5:10 Wouldn’t invest if we didn’t think slowdown would be short-lived. Emerging markets, Japan and service providers, next-gen buildouts, Web 2.0 could be strong. While many more positive areas than concerned, monitoring U.S. market carefully, and service providers longterm capex. Seeing progress in the enterprise market. Large multinationals and financial institutions doing dramatically better spending. In 5 of the last 6 quarters, these accounts had negative growth. In Q3 and Q4 saw y/y growth rates comfortably in double digits.
5:12 SP capex varies by company and geogrpahy. Most continue to get even stronger. Tough comps. If market continues to slow, don’t think dramatically will change long term opportunities. Our intent to expand share of customer spend. Oppts to expand in current markets and adjacencies, from home to datacenter. Continue to see us aggressively invest where appropriate.
5:15 Q&A begins. Said intentions to expand into adjacent markets. Elaborate? Expand in the home, small business, medium, enterprise, SP. Acquire big to small to medium. Partner big to big. Not ruling anything out.
5:20 More colour why competitors haven’t lowered numbers? Overall geo: What we’re hearing listen to what customers are telling us. Outside the US, GDP growth and growth of own business is pretty solid. US enterprise better than expected, service provider weaker than expected. Most customers seeing it ending early next year. Don’t want to project it into yearly numbers until we see it.
5:23 Not just selling products to service providers, but architecture. How do they bring economics to loads on their networks? Not seeing service providers not returning into double digits. Enterprise markets may be lumpy by individual countries. organisations that led us into slowdown — we’ve seen them upturn as a group, good balance over enterprise markets.
5:27 Confident with positive and challenges for Q1 guidance.
5:28 DSOs solid, order growth rate solid in July. Comfortability in terms of direction: While a comptitor may gain market share temporarily, feel comfortable where positioned in every market. Web 2.0 and collab biggest growth driver in next 5-10 years. Video killer app (ugh).
5:34 Congrats to Juniper!
5:46 Still think telepresence could be $1 billion market in 5 years. Movement into the home. Virtual hologram in YouTube. Time shift it into those roles. Not a sure thing, one product feel highest probability of billon dollar run rate is telepresence.
5:49 2.5 billion order rate run rate for U.C. VoIP phnes will do well whenever. Growth opptys prioritization and execution.
5:51 Call over.
The effects of the slowdown/recession have been hitting the country’s biggest media companies. What about its tech infrastructure? We should get a good idea when John Chambers’ Cisco (CSCO) reports July quarter (Q4) results this afternoon.

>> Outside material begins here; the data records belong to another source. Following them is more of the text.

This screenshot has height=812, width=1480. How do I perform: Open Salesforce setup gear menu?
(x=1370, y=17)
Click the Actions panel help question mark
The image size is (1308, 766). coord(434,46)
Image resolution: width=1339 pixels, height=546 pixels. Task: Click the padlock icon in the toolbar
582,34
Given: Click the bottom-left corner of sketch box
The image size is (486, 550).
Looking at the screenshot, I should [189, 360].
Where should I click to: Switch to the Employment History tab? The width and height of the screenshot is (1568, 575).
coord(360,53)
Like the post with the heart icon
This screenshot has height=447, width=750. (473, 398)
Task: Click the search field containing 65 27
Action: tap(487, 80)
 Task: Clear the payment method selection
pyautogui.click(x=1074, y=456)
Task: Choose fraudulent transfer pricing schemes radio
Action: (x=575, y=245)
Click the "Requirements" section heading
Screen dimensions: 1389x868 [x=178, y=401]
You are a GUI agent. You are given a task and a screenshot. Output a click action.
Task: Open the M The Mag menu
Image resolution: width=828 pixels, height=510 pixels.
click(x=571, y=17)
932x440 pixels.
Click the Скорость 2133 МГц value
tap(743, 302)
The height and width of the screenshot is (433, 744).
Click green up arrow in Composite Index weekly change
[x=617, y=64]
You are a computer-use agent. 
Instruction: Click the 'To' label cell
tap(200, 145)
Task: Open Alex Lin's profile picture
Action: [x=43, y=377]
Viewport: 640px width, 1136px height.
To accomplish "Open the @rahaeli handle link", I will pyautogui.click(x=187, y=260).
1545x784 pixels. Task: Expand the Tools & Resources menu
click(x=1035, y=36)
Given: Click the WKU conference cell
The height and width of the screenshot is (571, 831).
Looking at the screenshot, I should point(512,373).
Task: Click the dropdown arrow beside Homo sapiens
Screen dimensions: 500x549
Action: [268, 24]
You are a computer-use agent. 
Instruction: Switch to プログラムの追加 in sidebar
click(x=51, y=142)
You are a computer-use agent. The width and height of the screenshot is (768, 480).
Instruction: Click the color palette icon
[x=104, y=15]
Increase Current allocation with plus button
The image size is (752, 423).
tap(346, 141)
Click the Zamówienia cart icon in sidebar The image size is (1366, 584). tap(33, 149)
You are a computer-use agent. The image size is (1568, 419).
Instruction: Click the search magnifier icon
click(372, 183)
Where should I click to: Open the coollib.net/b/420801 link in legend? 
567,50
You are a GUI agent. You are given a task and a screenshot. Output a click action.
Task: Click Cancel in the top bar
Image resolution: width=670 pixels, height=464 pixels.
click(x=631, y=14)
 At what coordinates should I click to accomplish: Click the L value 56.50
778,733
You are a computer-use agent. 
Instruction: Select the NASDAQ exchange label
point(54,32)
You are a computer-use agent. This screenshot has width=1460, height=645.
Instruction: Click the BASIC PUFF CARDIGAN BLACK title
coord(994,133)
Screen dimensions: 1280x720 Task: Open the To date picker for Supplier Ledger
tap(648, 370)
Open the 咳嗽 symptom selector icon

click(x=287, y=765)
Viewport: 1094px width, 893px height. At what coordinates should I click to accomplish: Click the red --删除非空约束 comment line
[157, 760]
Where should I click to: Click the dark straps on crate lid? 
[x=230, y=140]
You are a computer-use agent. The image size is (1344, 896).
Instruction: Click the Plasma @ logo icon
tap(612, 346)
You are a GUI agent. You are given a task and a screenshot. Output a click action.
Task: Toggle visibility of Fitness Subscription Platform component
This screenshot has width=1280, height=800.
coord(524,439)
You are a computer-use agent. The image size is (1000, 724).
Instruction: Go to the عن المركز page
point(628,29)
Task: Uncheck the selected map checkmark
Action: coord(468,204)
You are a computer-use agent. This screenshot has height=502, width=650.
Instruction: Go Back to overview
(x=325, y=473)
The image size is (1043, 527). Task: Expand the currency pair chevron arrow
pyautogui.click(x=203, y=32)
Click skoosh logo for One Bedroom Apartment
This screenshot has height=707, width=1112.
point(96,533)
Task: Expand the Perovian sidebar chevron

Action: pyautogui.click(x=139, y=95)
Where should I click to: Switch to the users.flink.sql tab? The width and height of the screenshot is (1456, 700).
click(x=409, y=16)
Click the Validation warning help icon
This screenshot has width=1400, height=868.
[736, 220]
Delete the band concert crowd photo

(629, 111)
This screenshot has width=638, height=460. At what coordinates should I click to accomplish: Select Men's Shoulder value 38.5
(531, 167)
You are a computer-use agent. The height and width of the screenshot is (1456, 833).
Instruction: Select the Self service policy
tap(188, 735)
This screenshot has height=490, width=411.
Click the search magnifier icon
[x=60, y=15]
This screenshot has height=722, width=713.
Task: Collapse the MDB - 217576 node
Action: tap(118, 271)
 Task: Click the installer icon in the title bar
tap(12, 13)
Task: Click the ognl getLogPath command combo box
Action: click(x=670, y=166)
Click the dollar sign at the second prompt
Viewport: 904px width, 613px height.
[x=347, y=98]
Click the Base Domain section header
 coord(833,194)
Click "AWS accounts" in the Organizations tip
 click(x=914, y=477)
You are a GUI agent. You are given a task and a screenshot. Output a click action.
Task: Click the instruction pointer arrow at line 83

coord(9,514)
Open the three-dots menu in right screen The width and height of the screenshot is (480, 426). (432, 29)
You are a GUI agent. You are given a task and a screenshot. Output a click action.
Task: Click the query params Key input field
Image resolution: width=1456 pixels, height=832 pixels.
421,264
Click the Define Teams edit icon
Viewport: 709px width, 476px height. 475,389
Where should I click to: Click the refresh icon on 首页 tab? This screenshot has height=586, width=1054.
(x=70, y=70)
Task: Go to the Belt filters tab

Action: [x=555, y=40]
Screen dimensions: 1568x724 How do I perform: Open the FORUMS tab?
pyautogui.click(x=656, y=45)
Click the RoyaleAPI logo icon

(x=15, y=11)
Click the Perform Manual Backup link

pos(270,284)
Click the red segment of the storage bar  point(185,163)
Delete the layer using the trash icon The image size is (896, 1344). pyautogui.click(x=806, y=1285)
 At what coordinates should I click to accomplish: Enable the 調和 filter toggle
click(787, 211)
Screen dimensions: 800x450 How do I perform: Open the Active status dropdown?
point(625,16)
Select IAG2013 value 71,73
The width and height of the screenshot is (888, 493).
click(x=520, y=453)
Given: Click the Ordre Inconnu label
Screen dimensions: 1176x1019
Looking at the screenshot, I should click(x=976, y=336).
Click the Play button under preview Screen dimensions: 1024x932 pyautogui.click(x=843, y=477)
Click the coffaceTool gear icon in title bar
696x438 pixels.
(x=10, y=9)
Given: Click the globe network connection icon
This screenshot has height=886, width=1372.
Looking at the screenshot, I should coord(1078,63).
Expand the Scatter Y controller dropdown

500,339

We’ll be most interested in the company’s guidance — how do fall orders look? Analysts already expect year-over-year revenue growth to slow to 8.8% in Cisco’s October quarter, less than the 9.3% year-over-year growth they expect for Q4. Will Cisco also give a full-year 2009 forecast?
We’ll also listen for any commentary about the economy or reaction to Monday’s Cablevision-DVR-in-the-cloud appeal victory, which could eventually dampen demand for high-end Cisco cable set-top boxes with built-in DVRs.